Fishburners Changes Hands
Fishburners, Australia's longest-running startup community, has been acquired by ASX-listed Scalare Partners from voluntary administrators. The 14-year-old organisation will exit Tech Central Innovation Hub and merge into Tank Stream Labs, another Scalare property.
CEO Majella Campbell is leaving after 15 months at the helm. Scalare CEO Carolyn Breeze will oversee the integration.
What Fishburners Actually Is
Founded in 2011 by tech entrepreneurs Mike Casey and Pete Davison, Fishburners claims to have supported 45,000+ entrepreneurs who have collectively raised more than $2 billion in capital. It is primarily a founder community and coworking space, not an accelerator or fund.
The organisation does not publish revenue figures. Going into voluntary administration suggests the business model was not working.
What Scalare Is Planning
Breeze says Scalare will bring back pitch nights and launch a new investment fund to back Fishburners startups. Tank Stream Labs already operates in the same category: coworking and founder support. Scalare also owns Australian Technology Competition and Tech Ready Women.
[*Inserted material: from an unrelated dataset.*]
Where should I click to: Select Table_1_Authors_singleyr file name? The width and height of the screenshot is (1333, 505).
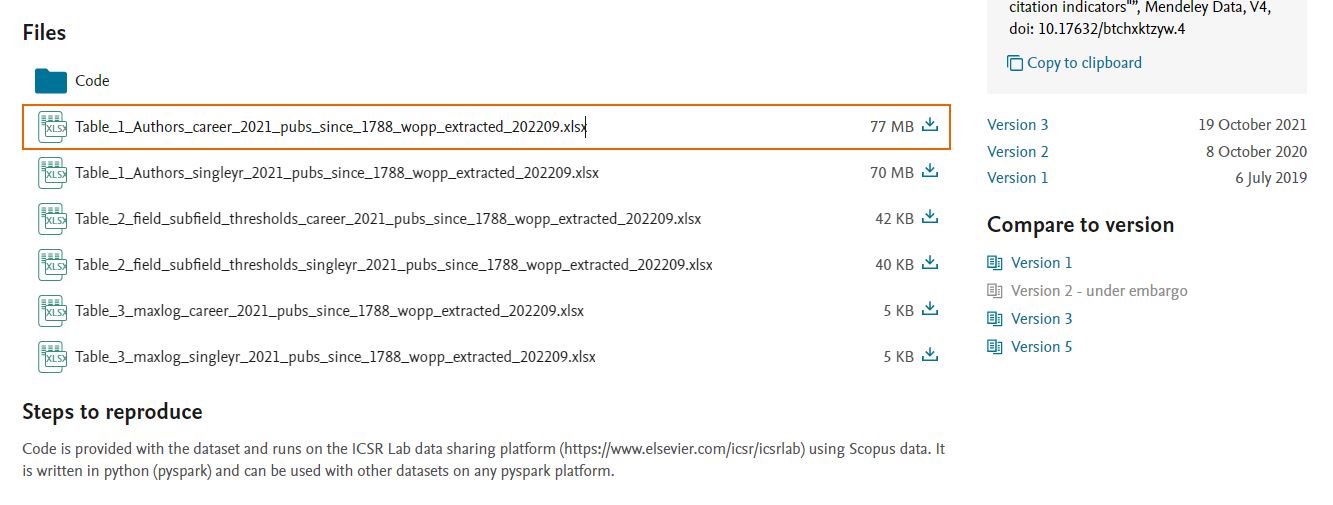[337, 173]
The acquisition consolidates two overlapping founder communities under one owner. Whether that improves outcomes for startups or just reduces operating costs remains to be seen.
ANZ Ecosystem Context
Breeze shared data on Australia's startup performance. The numbers are not encouraging:
- Only 34% of startup investment is domestic, compared to 60-70% in comparable markets
- Australia's tech workforce is contracting while expanding everywhere else
- When exits happen, the capital, operators, and IP often stay overseas
She also criticised government policy churn, specifically recent capital gains tax changes, for creating uncertainty that pushes investment offshore.
What This Means for Sales Professionals
If you are selling to startups in ANZ, the ecosystem health matters. Fewer local investors means fewer funded companies. A contracting tech workforce means fewer buyers. Policy instability makes long-term contracts harder to close.
The Fishburners-Scalare deal is one data point, but it tracks with the broader pattern: consolidation during tough times.